30 June 2021
Spain and North Macedonia commit to exit coal by 2030
LONDON, 30 June 2021 – Spain and North Macedonia joined the Powering Past Coal Alliance (PPCA) at the London Climate Action Week today, bringing the number of European countries that have committed to phase out coal by 2030, or are already coal free, to sixteen. North Macedonia will close its two coal plants by 2027, while Spain has opted for an unambitious 2030 end date for coal, despite closing all of its coal mines and more than half of its installed coal capacity since 2019. Montenegro, Croatia and Albania have also joined the alliance. Montenegro’s 2035 phase out plan overshoots UN Paris climate agreement compatibility by five years, while Croatia has joined as a non-declaration member with a commitment to set a coal phase out date in the near future. Albania has no coal in its electricity mix. In an unprecedented move, Poland’s Eastern Wielkopolska subregion becomes the first Polish region to join the PPCA. It has over 1GW of installed coal capacity and approximately 4,000 people are employed in its plants and mines. The owner of the region’s coal infrastructure, ZE PAK, has also committed to exit coal by 2030, a full 19 years earlier than the Polish government’s end date for hard coal.

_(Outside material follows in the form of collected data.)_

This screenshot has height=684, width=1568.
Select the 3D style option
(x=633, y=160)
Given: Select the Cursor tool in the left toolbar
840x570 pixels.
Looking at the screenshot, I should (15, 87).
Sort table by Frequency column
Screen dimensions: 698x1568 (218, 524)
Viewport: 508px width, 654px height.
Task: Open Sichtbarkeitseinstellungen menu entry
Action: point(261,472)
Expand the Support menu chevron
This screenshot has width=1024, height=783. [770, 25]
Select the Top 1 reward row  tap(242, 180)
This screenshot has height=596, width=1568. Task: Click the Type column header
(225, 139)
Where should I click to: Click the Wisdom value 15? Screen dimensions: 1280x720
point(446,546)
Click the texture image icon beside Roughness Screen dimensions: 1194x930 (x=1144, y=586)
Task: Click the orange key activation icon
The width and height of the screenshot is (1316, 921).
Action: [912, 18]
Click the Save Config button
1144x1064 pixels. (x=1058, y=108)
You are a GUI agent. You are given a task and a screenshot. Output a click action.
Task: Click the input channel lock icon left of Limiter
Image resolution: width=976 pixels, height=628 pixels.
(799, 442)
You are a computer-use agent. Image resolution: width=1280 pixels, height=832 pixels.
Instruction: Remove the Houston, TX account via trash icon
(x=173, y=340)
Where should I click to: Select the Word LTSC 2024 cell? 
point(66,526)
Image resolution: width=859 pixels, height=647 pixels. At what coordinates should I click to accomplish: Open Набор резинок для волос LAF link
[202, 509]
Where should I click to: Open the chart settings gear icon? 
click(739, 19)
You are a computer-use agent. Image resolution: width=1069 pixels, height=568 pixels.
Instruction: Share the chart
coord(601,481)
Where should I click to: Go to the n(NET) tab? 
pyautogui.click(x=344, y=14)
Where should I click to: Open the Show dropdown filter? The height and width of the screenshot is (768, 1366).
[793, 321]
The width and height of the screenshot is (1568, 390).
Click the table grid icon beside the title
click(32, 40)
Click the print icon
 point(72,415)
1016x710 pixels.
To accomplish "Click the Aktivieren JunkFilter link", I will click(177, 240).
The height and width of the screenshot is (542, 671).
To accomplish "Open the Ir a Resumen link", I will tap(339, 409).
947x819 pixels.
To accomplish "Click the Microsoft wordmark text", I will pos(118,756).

“North Macedonia and Spain’s decision to join the club of European countries getting out of coal by 2030 re-emphasises the fact that Paris climate agreement-aligned coal phaseouts are now the norm for European countries,” said Mahi Sideridou, Managing Director at Europe Beyond Coal. “The addition of North Macedonia to this group is particularly significant, as it is the first Western Balkan country to commit to quitting coal. Spain’s decision to formalise its coal phase out is also very welcome, given that it used to be one of Europe’s biggest coal producers, but its unambitious 2030 timeline belies the effectiveness of its world-leading just transition strategy, which we expect will bring about the closure of its last plant by 2025.”
“As a country that is already feeling the effects of climate change and cannot afford to pay the high price of its impacts, North Macedonia has no other option but to ramp-up its climate ambition. Committing to phase out coal by 2027 is a key part of this,” said Elena Nikolovska, Communications Manager at the Center for environmental research and information, Eko-svest. “The transition away from coal has already begun in North Macedonia’s coal regions, and local communities are leading the way. Moving forward, we need to make sure this continues to be a transparent process, where local voices are listened to, and no one is left behind.”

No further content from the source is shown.